Baiko Gakuin University 

Year: 2022
Location: Shimonoseki, Yamaguchi
Area: 3,800㎡

New Campus Landscape Created with the “Grid for Interaction” 


Year: 2022
Location:Shimonoseki, Yamaguchi
Client:Baiko Gakuin
Architecture:Tetsuo Kobori Architects
Category:Educational Facility & Research Facility

撮影: 八代写真事務所

New Campus Landscape Created with the “Grid for Interaction”

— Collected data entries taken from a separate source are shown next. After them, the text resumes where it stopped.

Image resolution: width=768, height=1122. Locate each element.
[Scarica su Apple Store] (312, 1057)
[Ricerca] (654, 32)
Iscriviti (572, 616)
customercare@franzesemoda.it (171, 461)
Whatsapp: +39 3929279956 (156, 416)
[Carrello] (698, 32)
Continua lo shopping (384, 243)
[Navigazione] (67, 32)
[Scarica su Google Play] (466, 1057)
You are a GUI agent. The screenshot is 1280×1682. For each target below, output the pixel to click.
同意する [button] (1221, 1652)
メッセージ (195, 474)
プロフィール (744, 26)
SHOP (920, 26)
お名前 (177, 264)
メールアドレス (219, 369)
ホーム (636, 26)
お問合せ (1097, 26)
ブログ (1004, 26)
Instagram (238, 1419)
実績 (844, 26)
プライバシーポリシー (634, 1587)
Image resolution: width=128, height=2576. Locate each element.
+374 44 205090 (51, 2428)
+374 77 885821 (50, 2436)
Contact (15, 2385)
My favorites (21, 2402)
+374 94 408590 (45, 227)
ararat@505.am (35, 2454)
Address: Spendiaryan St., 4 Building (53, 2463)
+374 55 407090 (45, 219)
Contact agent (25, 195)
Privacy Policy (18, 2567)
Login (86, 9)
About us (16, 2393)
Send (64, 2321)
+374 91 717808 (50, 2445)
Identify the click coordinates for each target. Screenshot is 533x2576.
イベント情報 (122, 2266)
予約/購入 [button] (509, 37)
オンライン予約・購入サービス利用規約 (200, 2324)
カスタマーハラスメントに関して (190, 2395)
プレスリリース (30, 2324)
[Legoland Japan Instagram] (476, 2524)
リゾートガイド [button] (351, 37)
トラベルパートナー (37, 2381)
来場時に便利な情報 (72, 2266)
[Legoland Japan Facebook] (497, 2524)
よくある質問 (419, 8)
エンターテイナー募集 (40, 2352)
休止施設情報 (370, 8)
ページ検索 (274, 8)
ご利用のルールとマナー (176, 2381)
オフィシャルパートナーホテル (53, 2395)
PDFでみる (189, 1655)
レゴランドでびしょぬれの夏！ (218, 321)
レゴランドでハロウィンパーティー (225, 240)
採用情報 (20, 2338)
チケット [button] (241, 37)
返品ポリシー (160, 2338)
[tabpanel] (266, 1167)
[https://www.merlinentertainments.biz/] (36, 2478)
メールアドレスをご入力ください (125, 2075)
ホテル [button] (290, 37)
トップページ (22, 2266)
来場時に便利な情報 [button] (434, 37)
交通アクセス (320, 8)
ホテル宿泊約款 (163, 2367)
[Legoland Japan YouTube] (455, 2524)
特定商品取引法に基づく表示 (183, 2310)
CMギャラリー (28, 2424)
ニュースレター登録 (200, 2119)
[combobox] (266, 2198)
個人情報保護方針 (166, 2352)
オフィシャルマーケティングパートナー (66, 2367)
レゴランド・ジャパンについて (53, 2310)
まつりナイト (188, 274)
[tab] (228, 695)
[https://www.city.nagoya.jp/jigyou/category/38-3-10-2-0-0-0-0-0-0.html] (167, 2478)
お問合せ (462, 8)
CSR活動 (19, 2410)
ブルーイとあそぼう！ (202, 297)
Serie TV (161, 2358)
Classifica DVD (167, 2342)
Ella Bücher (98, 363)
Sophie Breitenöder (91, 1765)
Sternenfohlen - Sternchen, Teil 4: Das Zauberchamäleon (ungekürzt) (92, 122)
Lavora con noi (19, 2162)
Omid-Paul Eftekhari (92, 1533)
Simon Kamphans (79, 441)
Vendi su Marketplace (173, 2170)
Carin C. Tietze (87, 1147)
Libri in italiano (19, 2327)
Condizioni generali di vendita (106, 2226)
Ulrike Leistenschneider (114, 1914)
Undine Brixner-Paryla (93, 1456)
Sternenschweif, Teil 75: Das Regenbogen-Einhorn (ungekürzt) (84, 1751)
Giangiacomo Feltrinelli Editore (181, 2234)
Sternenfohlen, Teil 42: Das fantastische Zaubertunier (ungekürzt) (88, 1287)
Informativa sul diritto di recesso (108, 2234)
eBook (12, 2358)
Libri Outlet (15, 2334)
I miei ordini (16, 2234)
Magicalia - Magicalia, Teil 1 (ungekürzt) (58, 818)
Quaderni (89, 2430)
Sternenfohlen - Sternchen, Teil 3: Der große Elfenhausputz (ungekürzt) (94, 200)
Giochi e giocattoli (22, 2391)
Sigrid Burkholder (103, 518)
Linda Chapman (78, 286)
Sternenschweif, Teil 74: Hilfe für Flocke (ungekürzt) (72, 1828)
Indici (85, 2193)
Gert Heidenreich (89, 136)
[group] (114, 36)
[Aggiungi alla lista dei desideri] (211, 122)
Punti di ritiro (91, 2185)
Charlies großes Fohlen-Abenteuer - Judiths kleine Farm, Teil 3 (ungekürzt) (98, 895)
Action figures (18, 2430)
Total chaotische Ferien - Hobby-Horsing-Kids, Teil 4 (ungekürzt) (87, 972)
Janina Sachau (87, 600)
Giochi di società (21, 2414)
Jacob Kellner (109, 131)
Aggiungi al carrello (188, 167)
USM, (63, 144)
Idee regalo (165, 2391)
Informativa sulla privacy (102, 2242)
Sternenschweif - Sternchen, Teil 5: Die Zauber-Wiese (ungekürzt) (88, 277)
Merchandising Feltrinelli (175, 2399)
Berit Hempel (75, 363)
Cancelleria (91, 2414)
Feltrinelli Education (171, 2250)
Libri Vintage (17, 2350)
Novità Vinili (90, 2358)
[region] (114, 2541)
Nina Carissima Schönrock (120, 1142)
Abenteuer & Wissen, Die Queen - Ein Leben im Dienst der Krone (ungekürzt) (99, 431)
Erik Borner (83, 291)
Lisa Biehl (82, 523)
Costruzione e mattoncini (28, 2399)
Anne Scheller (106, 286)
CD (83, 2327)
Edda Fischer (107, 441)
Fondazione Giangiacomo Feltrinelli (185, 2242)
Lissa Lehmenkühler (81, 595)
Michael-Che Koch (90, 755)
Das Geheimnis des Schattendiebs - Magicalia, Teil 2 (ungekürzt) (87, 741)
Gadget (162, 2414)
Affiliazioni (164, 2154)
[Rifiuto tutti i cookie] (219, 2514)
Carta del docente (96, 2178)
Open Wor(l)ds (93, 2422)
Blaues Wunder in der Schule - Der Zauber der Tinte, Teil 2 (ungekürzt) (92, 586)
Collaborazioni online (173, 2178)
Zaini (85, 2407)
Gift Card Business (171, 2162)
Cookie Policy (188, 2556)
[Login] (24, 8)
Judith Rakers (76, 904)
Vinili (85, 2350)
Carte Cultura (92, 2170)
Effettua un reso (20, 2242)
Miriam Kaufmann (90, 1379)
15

Central Park is an open space on campus attached to the new university building, known as CROSS LIGHT, designed by architect Tetsuo Kobori. This project called for a multi-purpose space for students, faculty, and staff to relax, engage in activities, and hold events such as a university festival.
The spaces at CROSSLIGHT organize themselves around a new grid called the “grid for interaction” that is rotated 45 degrees from the existing grid. The “grid for interaction” allows circulation routes and lines of sight to intersect three-dimensionally, creating a variety of activities and interactions inside CROSSLIGHT. We sought to design Central Park where the attractive indoor landscape would extend continuously to the outdoors.
To this end, the key was to determine how we perceive the relationship between CROSSLIGHT and Central Park. We perceived CROSSLIGHT as a building in Central Park, more specifically, a space created by putting a roof over Central Park. Based on the relationship between the two, we thought that the first floor of CROSSLIGHT and Central Park would become an integrated landscape continuous with the ground, serving as a place that triggers diverse activities. The grid of interaction was used as a common framework for CROSSLIGHT and Central Park, which was extended to Central Park to implement the concept of an integrated landscape.
The entire Central Park was planned around the extended grid of interaction. We added functions on the grid serving as the framework, including benches accommodating one or several persons, gutters for rainwater drainage, and uneven stone surfaces to prevent skateboarding. For each location within the grid, we used materials that suit the specific use and purpose. The area with high pedestrian traffic is paved with permeable and walkable material, the multi-purpose area for events and light exercises is covered with soft grass, and the relaxation area for students and faculty is finished with textured tiles. Various flowers and plants that turn color with the seasons, and deciduous trees with beautiful blossoms and autumn leaves, such as cherry trees, maple trees, and katsura trees were planted to create a cozy park-like environment. A Christmas tree was planted in front of Sturges Hall as a symbol tree of Central Park that represents the school’s heritage as a Christian school. The vegetation zone along the boundary between the athletic field and the campus serves as a colorful backdrop to Central Park when viewed from the CROSSLIGHT side, and as a vivid “public face” of the university when viewed from the athletic field side.
Using this rigid framework of the grid as the “ground,” we created a new campus landscape that integrates with CROSSLIGHT and serves as a symbolic center of the campus, while providing greater tolerance for diverse uses and a comfortable environment.
We expect that the “grid of interaction” continuous with CROSSLIGHT will trigger diverse activities within Central Park, and Central Park will bring greater liveliness and vibrancy to the campus than ever before through the synergy effect. We hope that the liveliness and vitality on the campus will spread to the surrounding areas, and the campus will become a place of great public interest like a park in the future, connecting the university and the local community.